MASTERS swimmer Hanna Wassenaar added five more gold medals to her already glittering collection at this year’s New Zealand Masters Games – a stunning achievement for the sprightly 82-year-old who could swim before she could walk.
Competing in the 80-85 years bracket, Wassenaar claimed victory in the 25m, 50m and 100m breaststroke, along with the 50m and 100m freestyle.
With roughly 100 medals already to her name, her performance further cements her legacy in the Masters swimming community.
The Cleveland resident credits her success to consistency and community.

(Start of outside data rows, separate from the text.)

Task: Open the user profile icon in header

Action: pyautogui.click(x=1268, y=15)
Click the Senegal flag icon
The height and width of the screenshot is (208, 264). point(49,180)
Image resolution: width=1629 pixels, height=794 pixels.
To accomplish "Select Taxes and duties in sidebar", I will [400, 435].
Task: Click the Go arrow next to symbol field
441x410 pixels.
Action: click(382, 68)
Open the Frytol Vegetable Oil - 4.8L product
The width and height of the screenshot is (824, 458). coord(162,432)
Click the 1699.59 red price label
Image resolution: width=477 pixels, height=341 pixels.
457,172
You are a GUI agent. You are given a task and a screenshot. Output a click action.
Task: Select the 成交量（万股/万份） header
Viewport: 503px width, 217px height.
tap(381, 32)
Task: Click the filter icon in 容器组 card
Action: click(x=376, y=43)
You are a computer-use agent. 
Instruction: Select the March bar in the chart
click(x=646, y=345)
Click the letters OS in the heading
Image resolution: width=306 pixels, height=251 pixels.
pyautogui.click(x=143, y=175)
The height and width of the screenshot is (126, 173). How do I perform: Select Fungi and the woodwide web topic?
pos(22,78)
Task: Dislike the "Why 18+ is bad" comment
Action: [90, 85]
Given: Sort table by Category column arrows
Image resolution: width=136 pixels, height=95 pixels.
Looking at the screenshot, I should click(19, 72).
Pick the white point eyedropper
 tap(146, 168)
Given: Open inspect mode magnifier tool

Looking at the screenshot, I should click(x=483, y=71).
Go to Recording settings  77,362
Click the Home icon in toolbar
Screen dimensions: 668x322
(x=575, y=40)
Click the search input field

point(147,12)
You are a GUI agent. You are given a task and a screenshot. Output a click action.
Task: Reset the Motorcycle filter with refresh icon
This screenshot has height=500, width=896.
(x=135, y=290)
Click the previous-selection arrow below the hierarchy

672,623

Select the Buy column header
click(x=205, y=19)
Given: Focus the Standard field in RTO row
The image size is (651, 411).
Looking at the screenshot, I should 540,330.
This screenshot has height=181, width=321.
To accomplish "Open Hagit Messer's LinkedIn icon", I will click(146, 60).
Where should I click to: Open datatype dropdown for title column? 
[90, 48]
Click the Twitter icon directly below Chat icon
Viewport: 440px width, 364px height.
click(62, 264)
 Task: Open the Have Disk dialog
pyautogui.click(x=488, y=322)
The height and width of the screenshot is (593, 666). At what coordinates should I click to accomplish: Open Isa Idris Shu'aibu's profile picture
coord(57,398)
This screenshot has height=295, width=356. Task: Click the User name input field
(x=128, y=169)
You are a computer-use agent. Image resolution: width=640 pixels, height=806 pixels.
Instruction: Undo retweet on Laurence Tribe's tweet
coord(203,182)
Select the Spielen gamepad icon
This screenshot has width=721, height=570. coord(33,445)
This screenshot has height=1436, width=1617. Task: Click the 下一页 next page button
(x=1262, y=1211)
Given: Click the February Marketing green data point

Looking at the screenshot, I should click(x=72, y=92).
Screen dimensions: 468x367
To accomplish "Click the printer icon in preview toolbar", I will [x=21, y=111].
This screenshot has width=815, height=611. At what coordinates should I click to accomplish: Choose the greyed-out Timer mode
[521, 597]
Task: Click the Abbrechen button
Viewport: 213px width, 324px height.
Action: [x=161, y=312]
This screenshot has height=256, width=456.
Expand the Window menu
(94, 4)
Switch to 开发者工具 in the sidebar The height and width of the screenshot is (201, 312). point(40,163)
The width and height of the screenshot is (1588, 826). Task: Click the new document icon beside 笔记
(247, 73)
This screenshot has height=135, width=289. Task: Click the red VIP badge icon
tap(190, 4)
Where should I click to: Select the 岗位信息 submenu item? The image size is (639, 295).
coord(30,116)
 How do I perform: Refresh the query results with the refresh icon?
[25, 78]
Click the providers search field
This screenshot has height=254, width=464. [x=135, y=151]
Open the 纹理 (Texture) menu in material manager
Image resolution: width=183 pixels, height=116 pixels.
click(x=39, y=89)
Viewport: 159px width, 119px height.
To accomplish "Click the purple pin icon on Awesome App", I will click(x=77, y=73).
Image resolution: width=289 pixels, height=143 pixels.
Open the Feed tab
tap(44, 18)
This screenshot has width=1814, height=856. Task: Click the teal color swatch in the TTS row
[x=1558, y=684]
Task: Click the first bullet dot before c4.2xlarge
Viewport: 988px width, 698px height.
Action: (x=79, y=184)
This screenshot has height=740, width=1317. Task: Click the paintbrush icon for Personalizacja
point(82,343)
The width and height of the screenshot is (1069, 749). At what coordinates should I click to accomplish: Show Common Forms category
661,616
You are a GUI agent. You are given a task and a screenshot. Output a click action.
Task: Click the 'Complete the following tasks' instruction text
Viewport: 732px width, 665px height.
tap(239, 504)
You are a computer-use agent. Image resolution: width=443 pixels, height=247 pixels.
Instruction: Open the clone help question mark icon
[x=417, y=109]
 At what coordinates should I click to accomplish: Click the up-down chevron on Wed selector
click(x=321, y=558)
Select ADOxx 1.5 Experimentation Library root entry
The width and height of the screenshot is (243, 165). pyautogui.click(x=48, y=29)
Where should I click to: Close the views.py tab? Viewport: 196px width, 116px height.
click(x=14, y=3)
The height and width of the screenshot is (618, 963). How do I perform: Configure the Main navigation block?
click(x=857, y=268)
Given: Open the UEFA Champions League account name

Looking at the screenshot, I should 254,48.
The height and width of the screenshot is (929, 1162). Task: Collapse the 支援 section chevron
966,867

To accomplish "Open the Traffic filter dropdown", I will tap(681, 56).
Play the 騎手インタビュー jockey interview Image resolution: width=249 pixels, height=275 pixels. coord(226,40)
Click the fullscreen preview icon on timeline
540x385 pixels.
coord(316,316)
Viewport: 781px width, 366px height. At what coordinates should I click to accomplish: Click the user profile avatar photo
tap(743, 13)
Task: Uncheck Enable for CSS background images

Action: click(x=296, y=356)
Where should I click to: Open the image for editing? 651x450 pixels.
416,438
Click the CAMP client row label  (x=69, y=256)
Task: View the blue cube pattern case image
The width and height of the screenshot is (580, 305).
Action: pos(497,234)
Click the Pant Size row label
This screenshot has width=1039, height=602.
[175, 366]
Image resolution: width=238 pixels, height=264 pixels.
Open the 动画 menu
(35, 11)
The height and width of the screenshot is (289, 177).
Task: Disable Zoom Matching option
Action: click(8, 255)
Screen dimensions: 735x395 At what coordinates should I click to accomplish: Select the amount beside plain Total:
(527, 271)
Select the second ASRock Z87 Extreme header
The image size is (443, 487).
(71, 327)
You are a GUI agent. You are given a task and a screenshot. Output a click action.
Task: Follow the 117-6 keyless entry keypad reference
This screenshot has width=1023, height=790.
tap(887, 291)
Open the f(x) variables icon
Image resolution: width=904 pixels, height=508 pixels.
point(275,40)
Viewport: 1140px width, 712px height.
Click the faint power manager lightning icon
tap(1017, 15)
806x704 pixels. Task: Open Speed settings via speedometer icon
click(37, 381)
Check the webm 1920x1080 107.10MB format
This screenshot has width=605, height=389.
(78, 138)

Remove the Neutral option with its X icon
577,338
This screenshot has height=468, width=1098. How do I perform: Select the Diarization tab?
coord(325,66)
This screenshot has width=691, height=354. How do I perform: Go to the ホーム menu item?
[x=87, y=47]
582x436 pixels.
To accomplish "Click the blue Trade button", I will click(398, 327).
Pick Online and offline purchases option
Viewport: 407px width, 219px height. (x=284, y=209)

“The motto is friendship, fitness and fun,” she said.
“This competition has given me a fantastic lifestyle, travelling all around Australia and overseas.
“I have competed in Holland, Budapest and Italy and this has given me the wonderful opportunity to meet people from all over while maintaining my fitness.”
Wassenaar trains three times a week for an hour at Brisbane’s Chandler pool with the Brisbane Southside Masters – although currently she’s sidelined by injury.
Instead of training for the next event, she has three months out of the pool with a broken rib.
But for Wassenaar, hardship is nothing new.
Born in 1942 in a Japanese POW camp in Indonesia, she survived cholera and rickets brought on by malnutrition, leaving her with bowed legs and unable to walk.
Her father, Gerben Wassenaar, was imprisoned in Singapore and Japan, where he worked in a zinc mine for four years.
After the war, the family relocated to Holland, where her father took her swimming, hoping to build enough strength for her to walk.
“I started to walk at age six or seven,” Wassenaar said.
“And swimming became the mainstay of my life.
“My father understood what to do and the importance of being fit.
“I have maintained that attitude all of my life.”
To this day, Wassenaar dedicates her 100m breaststroke races to her father.
“I always dedicated the 100m breaststroke wins to her father’s memory, a testament to his perseverance,” she said.
Although she has no memory of the camp, she knows how rare it was to survive.
Wassenaar also reflected on what Anzac Day means to her.
“Indirectly, these soldiers brought our release,” she said.
Swimming, she believes, has been the key to her health and resilience throughout her life.
“It was my saving grace,” she said.
“I swam in high school in New Zealand and became a swimming teacher. I came here in 1983.”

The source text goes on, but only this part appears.